Frank Lampard has a longstanding connection with West Ham, but little in the way of warmth has been demonstrated between the parties over the years.
Even during his time at Upton Park as a player, the midfielder felt mistreated. Upon his return there following an £11 million move to Chelsea, things only got worse.
The now-Chelsea coach was driven by an obsession to score against the Hammers which, he recently admitted, did not always help him perform well against his former club.
However, the rivalry has since cooled on Lampard's side, and he has increasingly looked to deliver a positive message towards the east London club which groomed him.
Alongside his father Frank Lampard Sr., himself a legendary player for the Hammers, Lampard would attend the Boleyn Ground as a boy.
His two heroes were goalscorers Frank McAvennie and Tony Cottee, who helped earn West Ham their best ever-league finish of third in 1986.
Lampard and fellow Blues great John Terry on one occasion attended a West Ham match together, bumping into McAvennie, and the fan boy lived on in both Chelsea legends who spent their youth at the Iron's Chadwell Heath training ground.
"I saw John Terry and Frank Lampard at one of the games near the lift," McAvennie tells Goal. "I was with my girlfriend and it was a few years ago.
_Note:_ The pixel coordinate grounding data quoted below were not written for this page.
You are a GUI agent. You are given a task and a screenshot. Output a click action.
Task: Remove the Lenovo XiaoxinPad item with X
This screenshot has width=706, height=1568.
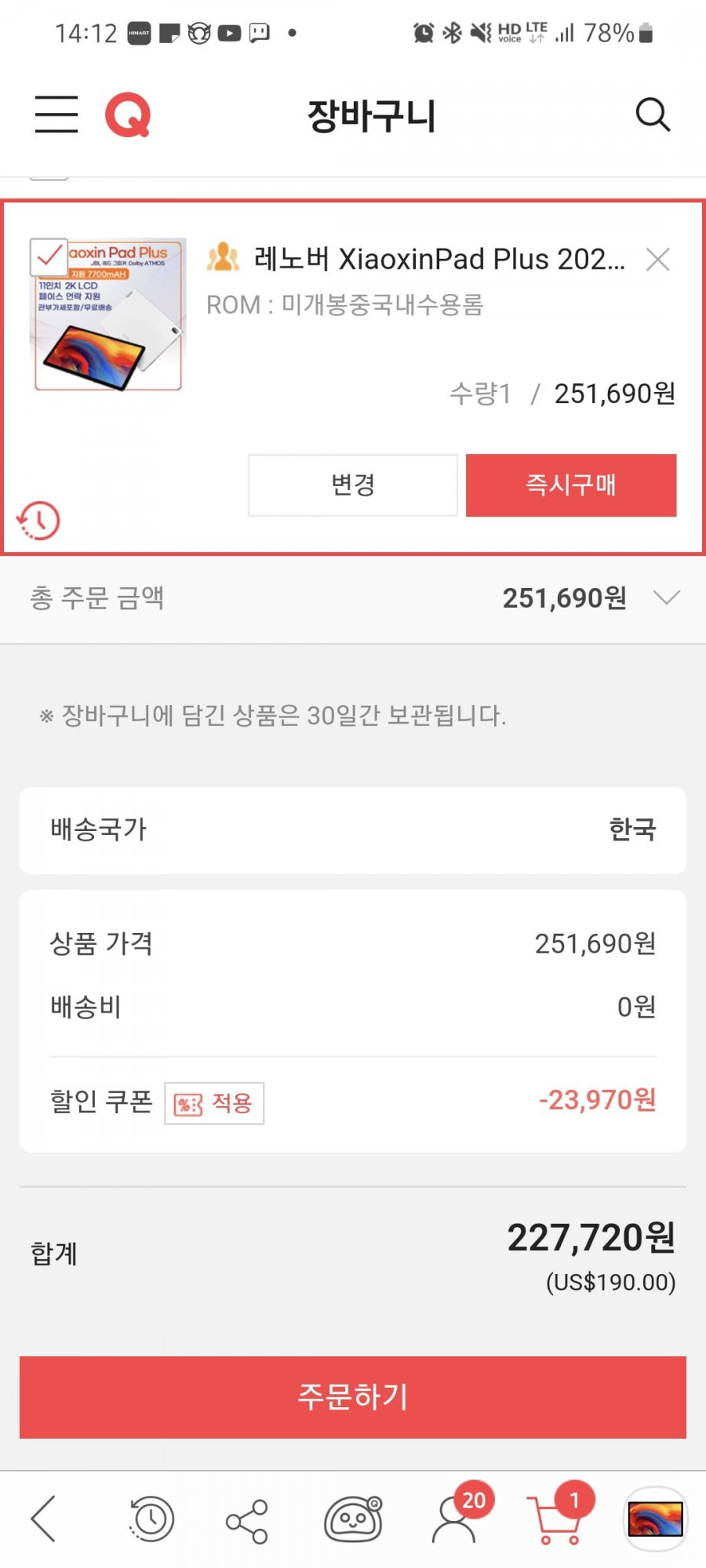click(657, 260)
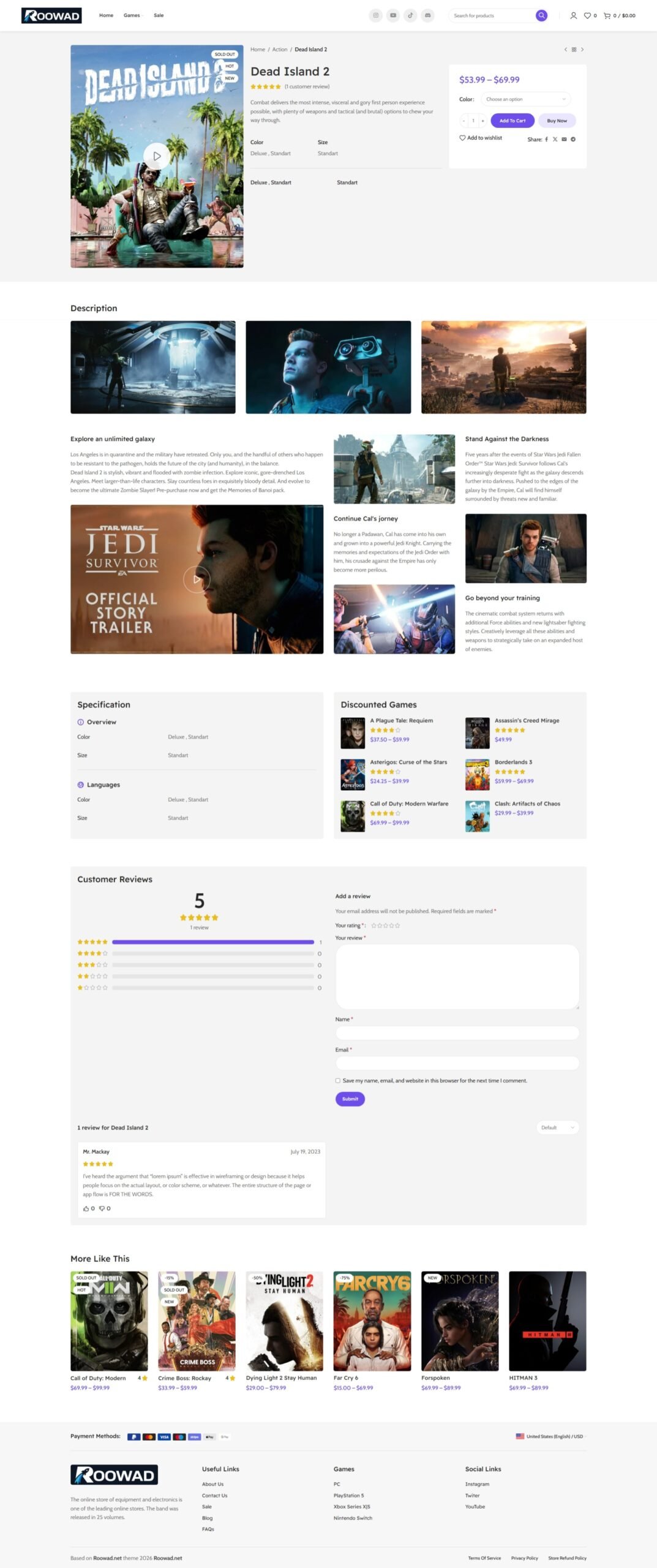This screenshot has width=657, height=1568.
Task: Play the Dead Island 2 cover video
Action: [157, 156]
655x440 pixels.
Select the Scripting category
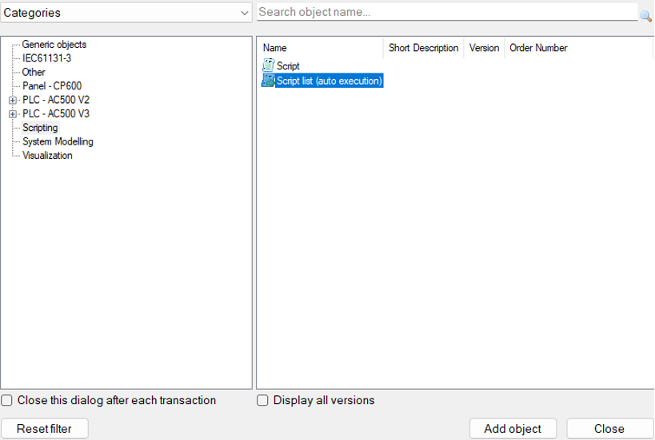pos(40,128)
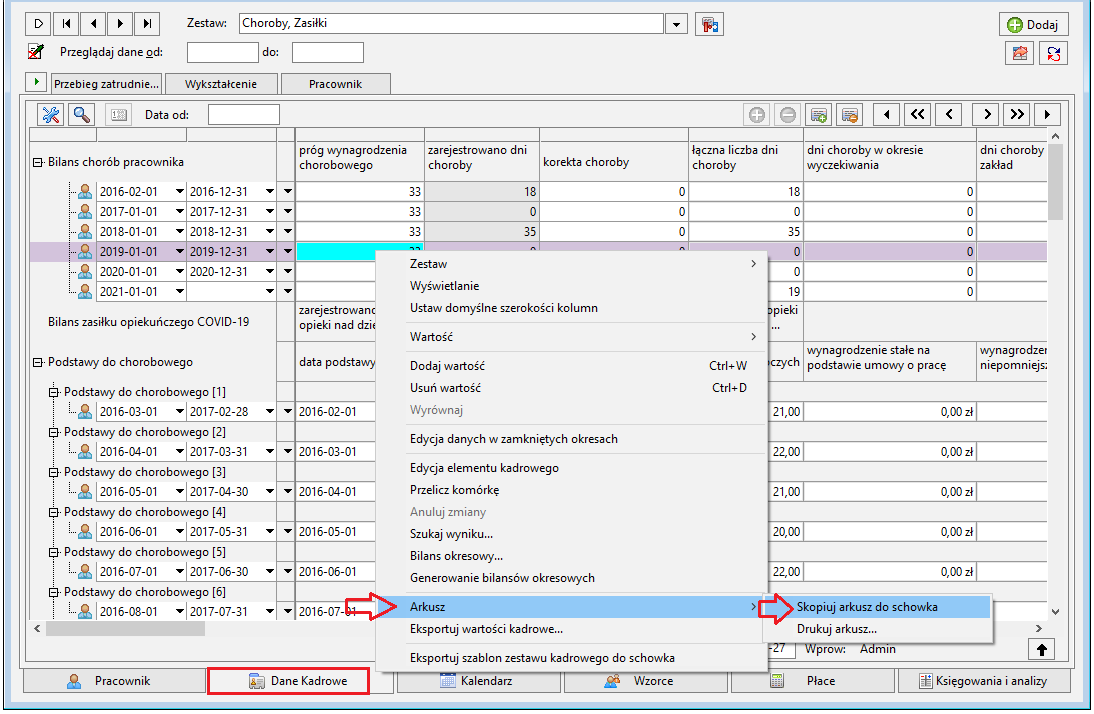Click the green plus Dodaj button
The width and height of the screenshot is (1094, 714).
click(x=1033, y=24)
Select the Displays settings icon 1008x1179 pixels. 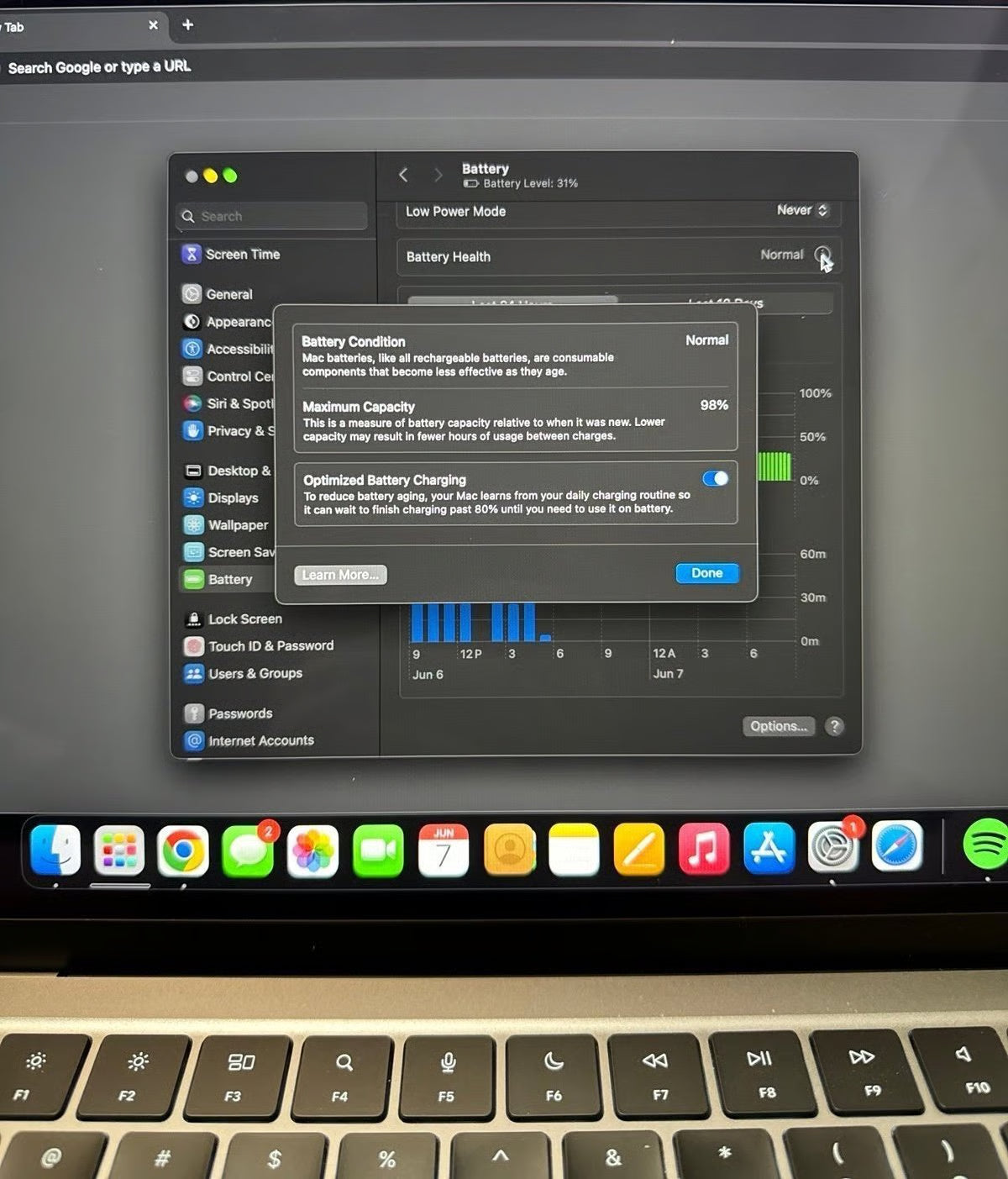click(x=193, y=497)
They were going ‘oh Macca, how are you doing?’ and ‘you were our hero when we were growing up.’
I was like 'you gave me a compliment and kicked me in the nuts at the same time.’ It was all good."
Lampard Sr. coached at the Academy of Football, producing a golden generation of players which included Lampard, Rio Ferdinand, Jermain Defoe and Joe Cole. In his autobiography, Totally Frank, Lampard admits his father used to tell him to emulate Cottee.
"I was actually Frank Lampard Sr.’s boot boy and apprentice," Cottee says. "So I used to wear his boots in to get them ready for the first week of the season. In those days, you had to do that because you got blisters from the hard leather.
"He was one of my heroes from the ’75 and ’80 cup winning teams. My first full season as a player in the first team was his last.
"When I came back to the club, Frank Sr. was a coach and Frank Jr. was about to break through to the first team. Frank Sr. would always help you if you wanted it. He was always encouraging people to do extra training.
"As a player, he used to train and get the apprentices to stay back. He always trained harder than anyone else.
"Young Frank can thank me for his debut, because I got substituted and he came on. You could see that same work ethic and it all came from his dad grinding it into him.
"Work harder, work harder, practice, practice, practice. You could see with Frank that he knew he had to work hard to get where he wanted to. That was with Rio Ferdinand coming through, who was a supremely naturally gifted footballer.
"It was a lot easier for Rio. But for Frank, he had to work really hard. He had his dad and his uncle at the club so there was this thing of you are only playing because of your family."
McAvennie and Cottee were part of a very good West Ham side in the mid-80s, a team which, along with Everton, challenged Liverpool's all-conquering dominance at the top of the First Division. The front two scored 46 goals between them in the 1985-86 season, propelling the club forward as Lampard watched on as an eight and nine-year-old boy.
"We came so close to winning with West Ham in ’86," McAvennie said. "Liverpool won the league but it wasn’t Liverpool that beat us. We didn’t play for such a long time and then we had to play three games a week for five weeks.
"We played on Saturday, then Monday, then Wednesday and it was really tough. It was because of the weather. They wouldn’t do it now but we had four replays against Ipswich in the cup and two against Manchester United.
"We just blew up and ran out of legs. We only used 16 players that year or around about that."
Cottee recalls a similar tale: "It was the club’s highest-ever league position. What a season for everyone. I liken it to the Leicester season of four years ago. We played the same 11 like they did. They didn’t have too many injuries or suspensions, nor did we.
"They weren’t affected by Europe and we weren’t. We used 13-14 players and the stats with Leicester were similar. The big clubs fell to one side. We were unlucky to be against the great Everton and Liverpool teams of the 80s."
Lampard was once called out by a fan at the West Ham Supporters AGM in front of his uncle Harry Redknapp, the manager who gave him his first-team debut. There were accusations of nepotism, but Lampard went onto prove people wrong with a glorious playing career.
Cottee, a West Ham legend in his own right, has called upon Hammers fans to ease up on their dislike of Lampard.
"I don’t know why Frank had a hard time from some fans but remember his dad would quite rightly make the top 10 players ever at the club," he concluded. "Maybe it was just the comparison to his dad being so good.
"It is always difficult for a son of a dad who is really famous. He achieved so much at West Ham then Chelsea. I admire him for taking on that difficult time and it is very unusual for someone to surpass their dad’s career when they were that good. It shows you his steel and personality.
"Everyone associates Frank with Chelsea and quite rightly so. Historically, though, he was from a West Ham family."